Care about Entity-Relationship Model

Entity-Relationship Model is the famous model of databases and their entities, properties and relationships.

At first, it looks a simple model if we concentrate in the reality. This is true, if the properties of each entity and the relationship between entities are realy consistent with truth at any condition. It is important to take care about the names used for each entity and the point in wich they can be broken into other entities to avoid duplicate data.

Although, there are details that I have saw recently: I think there is a natural trend for modelers to link some entities to entities that represent actors (people) instead of linking where they really would need to be linked (to preserve the referential integrity).

For example, let's take these entities:

  • student (a student of any course)
  • person (any person of the planet)
  • discipline offer (a discipline offered in a period by a teacher)
  • evaluative activity (activities that students enrolled in discipline offer should do to take a grade)
  • enrollment (entity that represents the relationship between a student with a discipline offer, indicating that the student is enrolled in the discipline offer)
  • grade in activity (grade of a student at an evaluative activety of a discipline offer)

The entity "student" should point to "person" (a student is alwais a person); the "discipline offer" has many "evaluative activities" and has many "students" (enrollment); and the "evaluative activity" has many "student grades".

In which entities you would link the entity "grade in activity"?

  1. link with "evaluative activity" and "person"
  2. link with "evaluative activity" and "student"
  3. link with "evaluative activity" and "enrollment"

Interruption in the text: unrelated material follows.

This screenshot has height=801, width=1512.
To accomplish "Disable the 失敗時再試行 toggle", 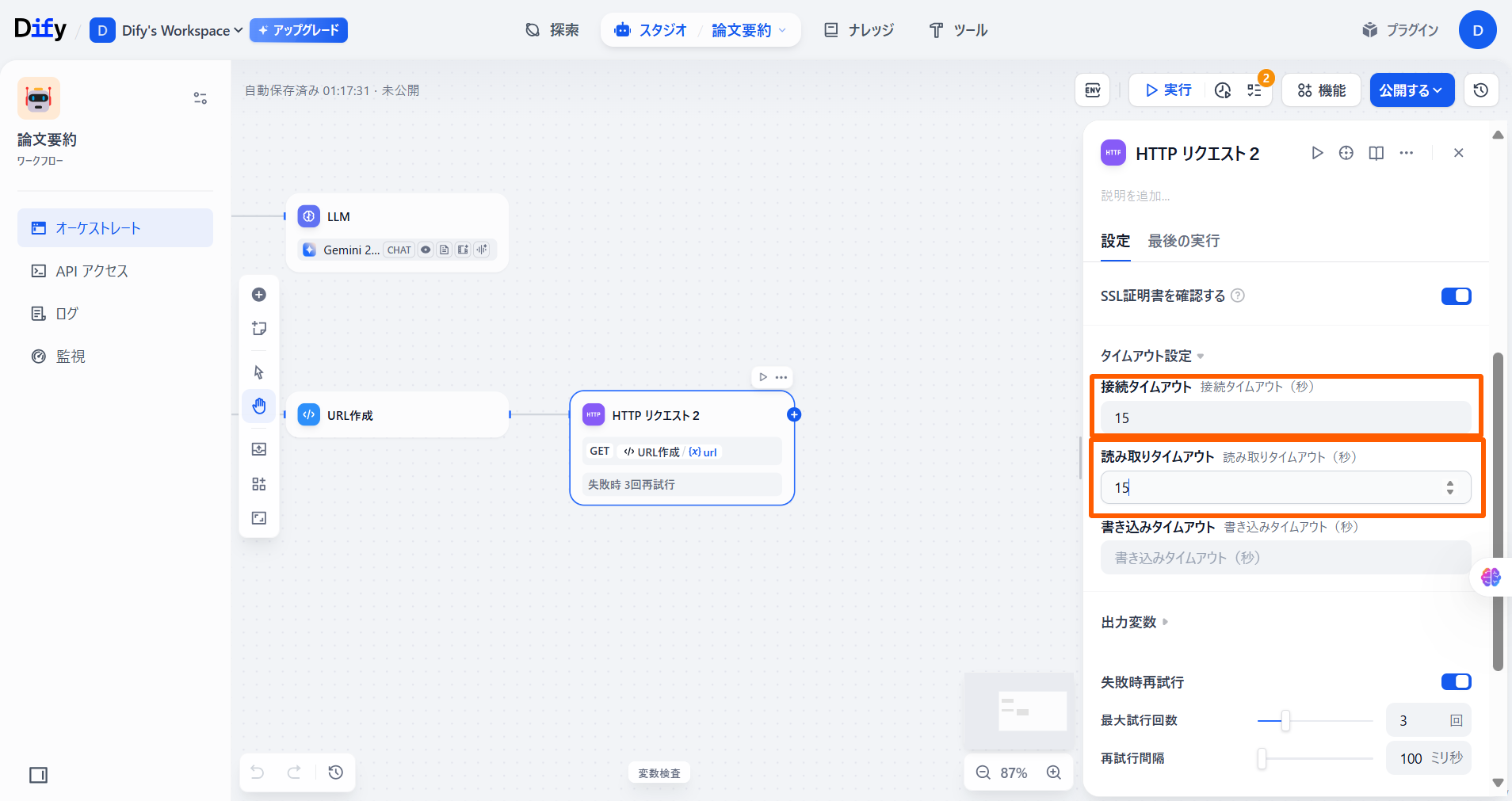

Maybe, if you have took care about what I said, you have answered (c), that is the most appropriate in my opinion. But if you would be in front of this problem (without alternatives), would you bring the same answer?

The link between "grade" and "evaluative activity" is obvious. But the link between "grade" and "enrollment" is not often clear to see. It could be strange to link them, because "enrollment" does not look like a person, so, how it could get a grade? In fact, it is only a interpretation question about the entity. You can consider that "enrollment" is "a student that is enrolled in a discipline offer", and the "student" is a "person", so it could get a grade.

Yes, you could link the "grade" with the "student" or with the "person", but the database could be inconsistent, because it could exists a "grade" to a "student" in a "discipline offer" but the student is not enrolled at discipline offer. With the correct linking, you could only create a "grade" to a "student enrolled at a discipline offer" (in other words, a "enrollment"). To know which student gets the grade, you should get this data from the enrollment that points to the student.

In the end, modelling a database with precision is a work that should be done with atention and care, specially to define the propositions you consider true.